À cause de ces précieux mois perdus, le royaume doit maintenant composer avec un environnement international moins favorable. L’échec de la politique américaine en Irak et le retour en force de James Baker dans l’entourage du président américain ne sont pas de bonnes nouvelles. L’ancien envoyé spécial du secrétaire général de l’ONU n’a jamais caché qu’il rendait le Maroc coupable du blocage de la situation parce qu’incapable de proposer une solution de sortie de crise. Dans les mois à venir, le Maroc aura aussi plus de mal à convaincre l’Arabie Saoudite de chanter ses louanges à Washington. Non seulement le prince Bandar ben Sultan, intime de Mohamed Benaissa, n’y est plus ambassadeur d’Arabie Saoudite. Mais en plus les Saoudiens voient d’un mauvais œil la réorientation de la politique américaine en Irak qui se profile pour 2007. Au vu de la guerre civile entre sunnites et chiites, ils sont réfractaires à un désengagement militaire à court terme des Américains. La récente démission surprise et la fuite des Etats-Unis du nouvel ambassadeur saoudien, Turki al-Fayçal, montre bien que les relations sont tendues.
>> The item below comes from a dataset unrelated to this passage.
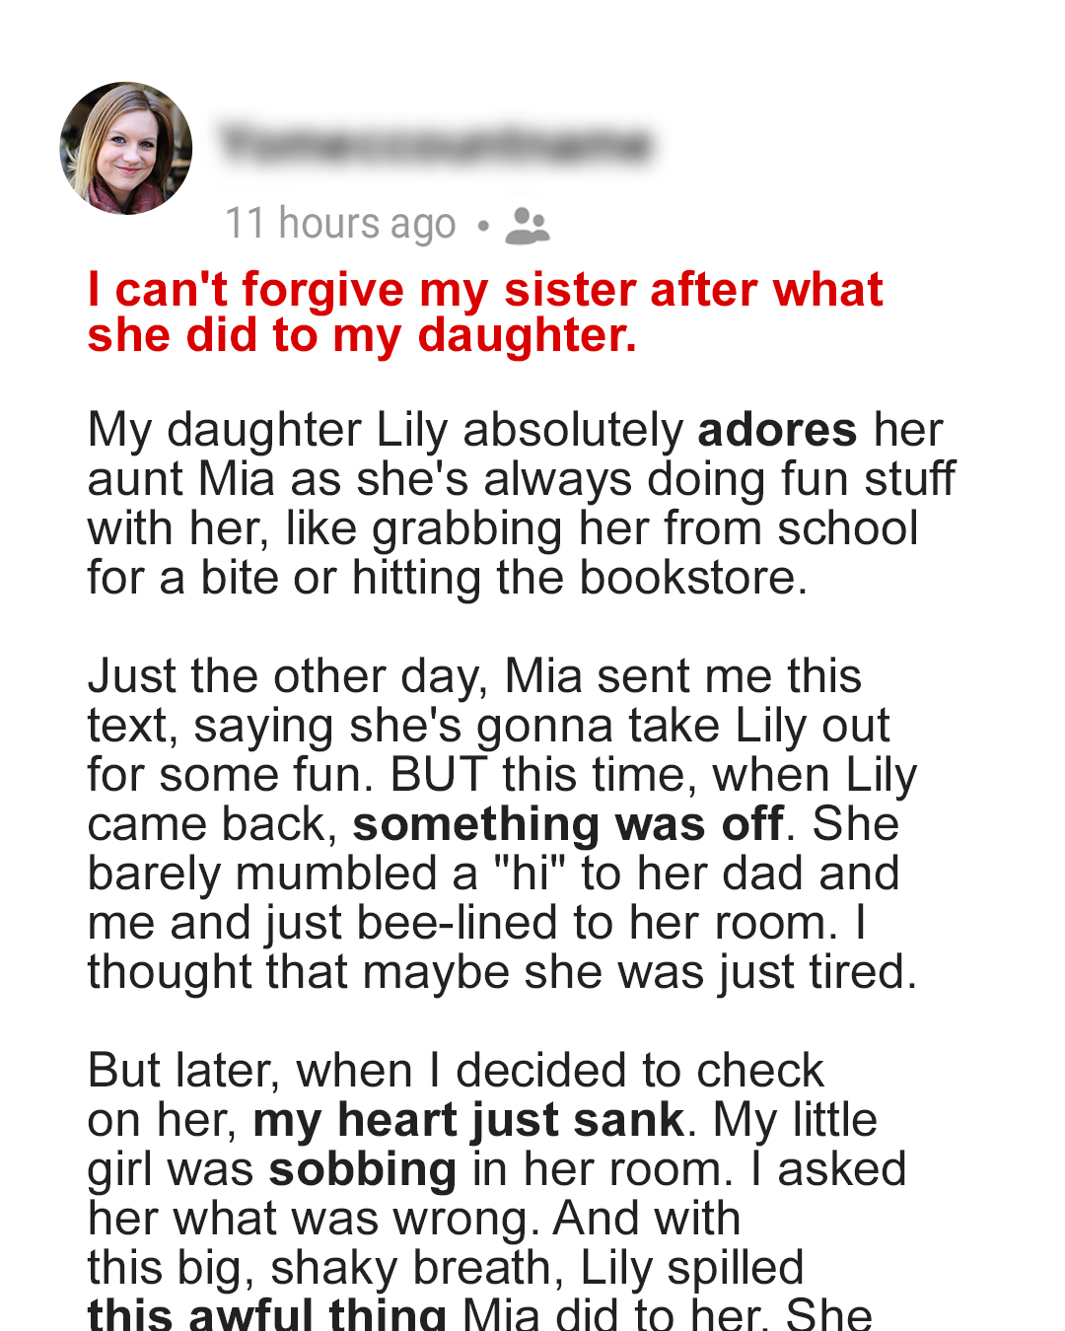This screenshot has width=1065, height=1331.
Task: Click the line "thought that maybe she was just tired."
Action: (x=502, y=972)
Le Maroc a aussi perdu trop de temps avec la France. Son plus fervent défenseur, Jacques Chirac, quittera l’Elysée en juin 2007. Quel que soit son successeur, Nicolas Sarkozy ou Ségolène Royal, le futur président français devrait s’attaquer à l’amélioration des relations entre la France et l’Algérie. Une nouvelle impulsion que le président Bouteflika conditionne à la fin du soutien total de Paris au Maroc dans le dossier du Sahara occidental.
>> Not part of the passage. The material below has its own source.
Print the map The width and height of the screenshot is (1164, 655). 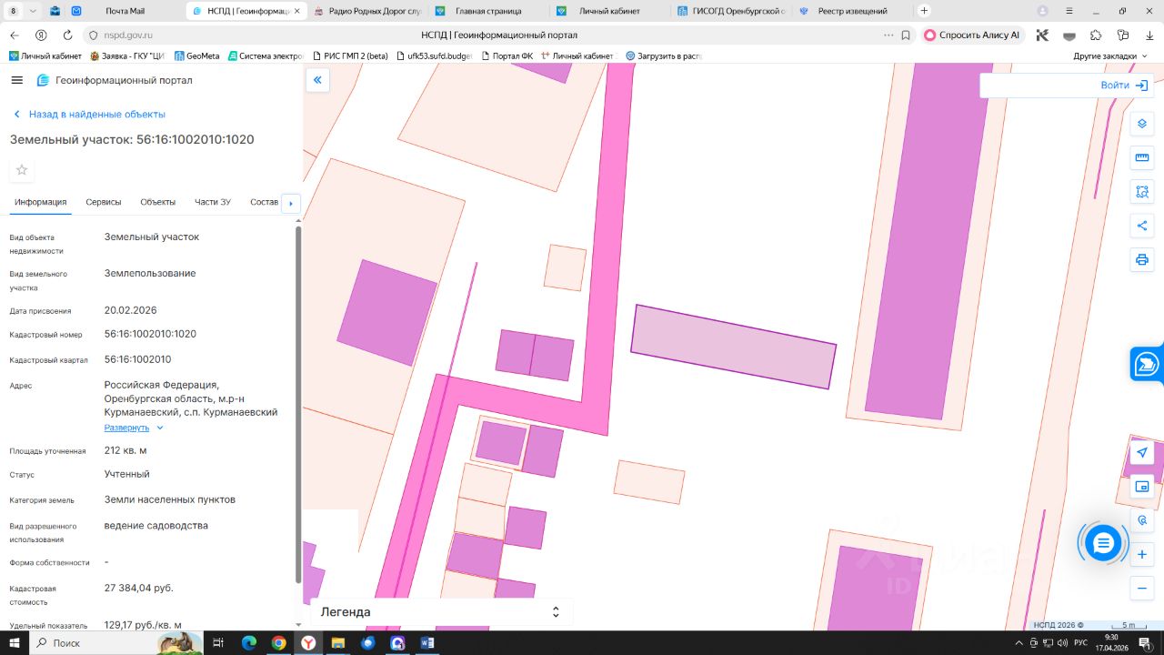(1142, 259)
Enfin, tant que la situation se détériorera sur les fronts de l’immigration clandestine et du trafic de drogues, tant que le nombre de démantèlements de cellules présumées terroristes au Maroc ne baissera pas, l’Europe se montrera vigilante quant aux conséquences à long terme du projet d’autonomie : sera-t-il de nature à générer du chaos au Maroc, par exemple, en ouvrant la boîte de Pandore de la question identitaire ou en aggravant les inégalités entre les régions ?
Autant dire que l’enjeu de ce projet est triple : concevoir une autonomie crédible qui contribue à faire avancer le dossier du Sahara occidental sur la scène internationale, choisir un modèle d’autonomie qui garantisse la stabilité du royaume à long terme et, bien sûr, dire en quoi il consiste… un jour.